The gene expression of Csf2, Ccl2, Ccl3, Ccl4, and Tlr4 in sorted cells from nasal tissue. (A) The sorting strategy for CD45⁺ immune cells, EpCAM⁺ CD45⁻ epithelial cells, and double-negative stromal cells (n = 4). (B) The gene expression of Tlr4 on sorted cells was evaluated by quantitative PCR (qPCR) analysis (n = 4). (C) The gene expression of Csf2, Ccl2, Ccl3, and Ccl4 from CD45⁺ cells due to stimulation by ALA or MPLA was evaluated by qPCR (n = 4). (D) The gene expression of Csf2, Ccl2, Ccl3, and Ccl4 from double-negative cells due to stimulation by ALA or MPLA was evaluated by qPCR (n = 4).
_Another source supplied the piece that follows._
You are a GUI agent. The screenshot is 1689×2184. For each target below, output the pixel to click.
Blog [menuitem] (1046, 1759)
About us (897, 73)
The data are shown as the mean ± 1 SD from two independent experiments; differences were analyzed by one-way ANOVA (**P < .01, ***P < .001, ****P < .0001).

Figure 7.

Intranasal administration of ALA with anti-CCL2 or anti-CCL3 antibodies inhibited the infiltration of cDC2s in nasal tissue. The numbers of CD11b⁺ CD103⁻ cDC2s in nasal tissue were analyzed by flow cytometry (n = 4). The data are shown as the mean ± 1 SD from two independent experiments; differences were analyzed by two-way analysis of variance (ANOVA; *P < .05, **P < .01; ns, not significant).